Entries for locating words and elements
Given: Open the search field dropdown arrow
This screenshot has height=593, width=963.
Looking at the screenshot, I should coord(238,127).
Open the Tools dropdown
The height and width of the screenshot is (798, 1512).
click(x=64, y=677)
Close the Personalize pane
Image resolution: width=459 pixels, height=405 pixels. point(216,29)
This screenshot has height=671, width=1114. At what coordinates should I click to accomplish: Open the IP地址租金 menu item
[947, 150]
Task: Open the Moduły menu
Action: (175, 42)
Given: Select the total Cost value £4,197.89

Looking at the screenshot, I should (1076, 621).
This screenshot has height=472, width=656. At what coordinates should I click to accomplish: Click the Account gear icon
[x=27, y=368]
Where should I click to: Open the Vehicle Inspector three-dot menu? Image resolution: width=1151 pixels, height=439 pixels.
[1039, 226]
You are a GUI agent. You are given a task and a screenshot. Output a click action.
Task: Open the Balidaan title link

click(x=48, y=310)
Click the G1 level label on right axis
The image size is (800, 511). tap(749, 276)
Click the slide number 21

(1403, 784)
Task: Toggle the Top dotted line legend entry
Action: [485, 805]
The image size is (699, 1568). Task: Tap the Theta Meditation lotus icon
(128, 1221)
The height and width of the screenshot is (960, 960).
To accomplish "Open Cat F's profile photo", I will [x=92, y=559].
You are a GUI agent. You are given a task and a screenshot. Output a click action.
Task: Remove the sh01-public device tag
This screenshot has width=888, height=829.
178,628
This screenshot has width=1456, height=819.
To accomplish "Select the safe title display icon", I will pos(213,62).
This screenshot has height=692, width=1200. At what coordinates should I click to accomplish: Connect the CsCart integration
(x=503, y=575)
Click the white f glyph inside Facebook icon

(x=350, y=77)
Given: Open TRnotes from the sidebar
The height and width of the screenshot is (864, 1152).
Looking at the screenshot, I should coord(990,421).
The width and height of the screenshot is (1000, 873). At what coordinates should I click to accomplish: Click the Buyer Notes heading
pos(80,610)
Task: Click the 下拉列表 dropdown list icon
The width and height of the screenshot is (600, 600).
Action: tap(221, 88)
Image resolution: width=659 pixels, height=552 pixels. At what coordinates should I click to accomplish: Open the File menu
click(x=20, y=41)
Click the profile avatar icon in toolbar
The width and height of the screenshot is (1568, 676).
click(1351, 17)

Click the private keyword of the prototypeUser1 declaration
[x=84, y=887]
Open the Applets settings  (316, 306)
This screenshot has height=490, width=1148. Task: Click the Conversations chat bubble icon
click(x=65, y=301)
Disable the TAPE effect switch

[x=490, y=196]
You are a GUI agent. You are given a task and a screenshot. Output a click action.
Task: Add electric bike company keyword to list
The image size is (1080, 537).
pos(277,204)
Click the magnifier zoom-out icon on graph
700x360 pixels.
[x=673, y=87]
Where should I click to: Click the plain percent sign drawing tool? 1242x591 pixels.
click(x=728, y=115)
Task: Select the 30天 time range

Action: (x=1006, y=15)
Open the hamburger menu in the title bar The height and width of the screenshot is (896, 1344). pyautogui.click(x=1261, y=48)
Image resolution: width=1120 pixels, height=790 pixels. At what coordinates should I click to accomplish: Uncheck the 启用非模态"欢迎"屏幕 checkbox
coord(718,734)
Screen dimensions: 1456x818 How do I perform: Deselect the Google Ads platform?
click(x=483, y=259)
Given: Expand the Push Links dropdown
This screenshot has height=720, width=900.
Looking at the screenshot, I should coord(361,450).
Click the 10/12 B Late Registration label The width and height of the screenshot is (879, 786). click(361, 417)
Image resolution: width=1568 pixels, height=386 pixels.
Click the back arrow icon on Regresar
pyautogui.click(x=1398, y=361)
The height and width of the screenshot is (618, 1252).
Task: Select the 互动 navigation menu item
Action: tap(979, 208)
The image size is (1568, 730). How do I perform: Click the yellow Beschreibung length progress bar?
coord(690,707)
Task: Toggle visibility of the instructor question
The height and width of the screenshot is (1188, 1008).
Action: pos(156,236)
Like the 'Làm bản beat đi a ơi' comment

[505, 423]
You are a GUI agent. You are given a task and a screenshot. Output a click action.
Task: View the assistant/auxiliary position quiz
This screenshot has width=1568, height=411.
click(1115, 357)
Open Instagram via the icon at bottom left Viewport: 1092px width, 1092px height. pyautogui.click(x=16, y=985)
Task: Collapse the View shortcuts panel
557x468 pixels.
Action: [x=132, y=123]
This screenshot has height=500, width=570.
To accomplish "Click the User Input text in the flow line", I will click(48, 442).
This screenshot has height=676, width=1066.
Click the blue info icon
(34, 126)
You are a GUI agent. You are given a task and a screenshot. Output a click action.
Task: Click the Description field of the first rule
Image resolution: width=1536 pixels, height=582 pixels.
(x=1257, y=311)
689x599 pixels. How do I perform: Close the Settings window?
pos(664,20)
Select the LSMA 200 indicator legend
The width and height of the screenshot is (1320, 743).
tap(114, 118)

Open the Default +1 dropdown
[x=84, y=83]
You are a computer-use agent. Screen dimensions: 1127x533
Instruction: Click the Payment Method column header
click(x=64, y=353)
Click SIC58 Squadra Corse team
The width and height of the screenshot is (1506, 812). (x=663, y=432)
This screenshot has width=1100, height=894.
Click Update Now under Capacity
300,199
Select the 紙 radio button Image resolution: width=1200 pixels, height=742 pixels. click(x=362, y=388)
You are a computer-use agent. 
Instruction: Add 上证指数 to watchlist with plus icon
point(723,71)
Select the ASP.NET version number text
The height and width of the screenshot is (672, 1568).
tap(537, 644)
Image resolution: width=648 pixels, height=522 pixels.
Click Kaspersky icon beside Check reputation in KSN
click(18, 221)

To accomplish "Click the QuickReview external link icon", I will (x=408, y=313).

**WHAT TO DO**
Reproduce the listing lines between the line holding "Given: Select the total Cost value £4,197.89" and the line holding "I will pos(213,62).", inclusive, with no change to their wording or order.

**TASK RESULT**
Given: Select the total Cost value £4,197.89

Looking at the screenshot, I should (1076, 621).
This screenshot has height=472, width=656. At what coordinates should I click to accomplish: Click the Account gear icon
[x=27, y=368]
Where should I click to: Open the Vehicle Inspector three-dot menu? Image resolution: width=1151 pixels, height=439 pixels.
[1039, 226]
You are a GUI agent. You are given a task and a screenshot. Output a click action.
Task: Open the Balidaan title link

click(x=48, y=310)
Click the G1 level label on right axis
The image size is (800, 511). tap(749, 276)
Click the slide number 21

(1403, 784)
Task: Toggle the Top dotted line legend entry
Action: [485, 805]
The image size is (699, 1568). Task: Tap the Theta Meditation lotus icon
(128, 1221)
The height and width of the screenshot is (960, 960).
To accomplish "Open Cat F's profile photo", I will [x=92, y=559].
You are a GUI agent. You are given a task and a screenshot. Output a click action.
Task: Remove the sh01-public device tag
This screenshot has width=888, height=829.
178,628
This screenshot has width=1456, height=819.
To accomplish "Select the safe title display icon", I will pos(213,62).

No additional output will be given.